16 June 2016

UPDATE: I finally merged both blogs, so this blog post doesn’t make sense. I prefer Hugo to JBake but because I’ve been doing more Java/Groovy development, I will stay with JBake.

Well, this is embarrassing. I’m launching another blog!. Why?. Some time ago I’ve started to write a blog, in the beginning for corporate news but it has become a place where to write or document interesting things I do in my work, most of them related to Java, Groovy and Oracle technologies. The blog is generated with JBake with the gradle plugin, I like to use related technologies and I’m quite happy with the result, but to be honest, I don’t write frequently.

Six months ago I’ve started to learn and use Go. I was very impressed with the simplicity of the language and I’ve started to read a lot of articles, books, etc., watch videos and develop some projects. I discovered Hugo, a site generator similar to JBake but written in Go. I was tempted to migrate my previous blog, but today I’m going to continue writing about not Go subjects, so it’s simpler to open a new one only for Go, bots, DevOps, concurrency and perfomance. In another post I will write more about Go and why I find it so interesting.

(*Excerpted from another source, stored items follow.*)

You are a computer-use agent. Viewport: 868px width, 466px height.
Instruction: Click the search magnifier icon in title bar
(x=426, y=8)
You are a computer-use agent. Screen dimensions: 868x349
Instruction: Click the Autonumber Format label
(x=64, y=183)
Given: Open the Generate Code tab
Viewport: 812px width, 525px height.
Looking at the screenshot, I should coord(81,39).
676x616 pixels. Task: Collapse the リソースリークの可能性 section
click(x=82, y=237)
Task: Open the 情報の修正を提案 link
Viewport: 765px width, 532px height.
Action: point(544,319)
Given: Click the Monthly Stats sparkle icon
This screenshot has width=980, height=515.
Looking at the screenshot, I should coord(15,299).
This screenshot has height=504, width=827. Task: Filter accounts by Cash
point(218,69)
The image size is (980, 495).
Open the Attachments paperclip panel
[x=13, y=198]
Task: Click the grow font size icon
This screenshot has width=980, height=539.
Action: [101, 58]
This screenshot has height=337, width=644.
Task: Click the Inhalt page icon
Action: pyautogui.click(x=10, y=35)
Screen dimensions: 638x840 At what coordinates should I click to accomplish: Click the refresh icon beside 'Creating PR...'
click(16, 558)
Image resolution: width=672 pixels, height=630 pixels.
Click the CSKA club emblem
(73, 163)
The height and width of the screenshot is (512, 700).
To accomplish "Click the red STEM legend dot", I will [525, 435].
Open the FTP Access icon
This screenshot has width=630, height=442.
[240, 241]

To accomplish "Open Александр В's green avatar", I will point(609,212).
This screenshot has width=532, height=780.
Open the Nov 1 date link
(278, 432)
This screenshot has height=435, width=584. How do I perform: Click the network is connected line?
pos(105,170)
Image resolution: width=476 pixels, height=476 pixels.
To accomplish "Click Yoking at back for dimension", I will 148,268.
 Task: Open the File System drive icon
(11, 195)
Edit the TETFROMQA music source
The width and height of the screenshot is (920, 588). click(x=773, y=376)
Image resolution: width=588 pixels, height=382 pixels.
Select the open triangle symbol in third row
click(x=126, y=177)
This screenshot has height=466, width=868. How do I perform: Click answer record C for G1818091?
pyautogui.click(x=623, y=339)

As the first post, let’s see how to configure Hugo. I’ve to say it was really easy, I really impressed with piece of software. I can compare with other site generators as Jekyll, Hexo or JBake, and I have to say Hugo is my favourite.

First of all, I’ve created a new repo in my Gihub account and cloned it in my laptop:

git clone git@github.com:antonmry/antonmry.github.io.git
cd antonmry.github.io

Because I’m going to use my github user page, the source code of the page must be in master branch. For your Hugo code, you can have a separate repo or just a different branch. I choose the second option with a branch named source, I prefer it in that way, it’s simpler and this is the main difference with the procedure you can find in the excellent Hugo documentation:

git checkout -b source
git push -u origin source

Inside the source code folder, we are going to create a folder linking to the master branch:

git subtree add --prefix=public git@github.com:antonmry/antonmry.github.io.git master --squash
git subtree pull --prefix=public git@github.com:antonmry/antonmry.github.io.git master

It’s time to generate the site. First you have to install Hugo, plenty of options in the the Hugo website. I’ve chosen the Fedora package, updates will be easier.

hugo new site antonmry.github.io
mv antonmry.github.io/* .
rm -r antonmry.github.io

Choose your theme, there are very nice options, I’ve chosen beatifulhugo:

cd themes
git clone https://github.com/halogenica/Hugo-BeautifulHugo.git beautifulhugo
cd ..
echo "theme = \"beautifulhugo\"" >> config.toml

Create your first blog and start the server:

hugo new post/hugo-site-created.md
hugo server --buildDrafts

Open in your browser http://localhost:1313/ and enjoy your first post with Hugo ;-)

Let’s move the post from draft to publised: edit the file content/post/hugo-site-created.md and change the draft line from true to false if exists.

Now it’s time to upload it to Gihub and make it public:

git add -A
git commit -m "Initial version"
git push
git subtree push --prefix=public git@github.com:antonmry/antonmry.github.io.git master

Oh, really, can it be so easy?. Just go to https://antonmry.github.io (or your equivalent site)

I was thinking in create a travis job to do the publishing in master (I did it before for jbake) but to be honest, this method is simple enough. I’ve added to my .bash_alias the last command and that’s all I need.


PS: if you do a rebase in source, you will need to do it a bit more tricky to push to master because you can’t use --force with the subtree option:

git push origin `git subtree split --prefix public source`:master --force

More info can be found in Stackoverflow Git subtree - subtree up-to-date but can’t push.